*** Block opens ***
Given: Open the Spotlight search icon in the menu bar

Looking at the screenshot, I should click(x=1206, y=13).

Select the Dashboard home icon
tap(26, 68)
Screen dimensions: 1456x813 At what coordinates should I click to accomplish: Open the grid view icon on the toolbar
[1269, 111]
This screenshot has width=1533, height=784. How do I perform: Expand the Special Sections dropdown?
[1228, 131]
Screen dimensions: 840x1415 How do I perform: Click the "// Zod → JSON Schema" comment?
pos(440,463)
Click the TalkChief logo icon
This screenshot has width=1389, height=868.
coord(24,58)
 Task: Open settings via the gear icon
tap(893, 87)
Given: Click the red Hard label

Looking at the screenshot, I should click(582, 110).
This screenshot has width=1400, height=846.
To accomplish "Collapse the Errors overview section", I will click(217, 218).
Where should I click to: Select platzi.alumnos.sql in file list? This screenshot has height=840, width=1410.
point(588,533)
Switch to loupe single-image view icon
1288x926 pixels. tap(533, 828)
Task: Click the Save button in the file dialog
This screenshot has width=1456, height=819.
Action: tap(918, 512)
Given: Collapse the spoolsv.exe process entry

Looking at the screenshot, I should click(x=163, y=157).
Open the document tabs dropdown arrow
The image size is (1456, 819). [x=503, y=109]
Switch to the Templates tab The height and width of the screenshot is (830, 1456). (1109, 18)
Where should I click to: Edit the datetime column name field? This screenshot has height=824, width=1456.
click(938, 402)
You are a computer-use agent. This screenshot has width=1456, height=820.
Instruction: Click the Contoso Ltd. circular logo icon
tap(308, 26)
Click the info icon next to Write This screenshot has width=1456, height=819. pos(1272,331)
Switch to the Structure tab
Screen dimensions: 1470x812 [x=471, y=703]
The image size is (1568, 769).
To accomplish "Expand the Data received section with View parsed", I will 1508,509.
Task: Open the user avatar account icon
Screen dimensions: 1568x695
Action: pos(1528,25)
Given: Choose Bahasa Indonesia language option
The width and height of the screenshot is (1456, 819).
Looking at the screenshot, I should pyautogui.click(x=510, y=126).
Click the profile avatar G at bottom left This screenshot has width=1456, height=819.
*** Block closes ***
▶ [Exercise goal]
Go line by line through the records above and copy each one containing "will".

▶ [Solution]
To accomplish "Collapse the Errors overview section", I will click(217, 218).
To accomplish "Expand the Data received section with View parsed", I will 1508,509.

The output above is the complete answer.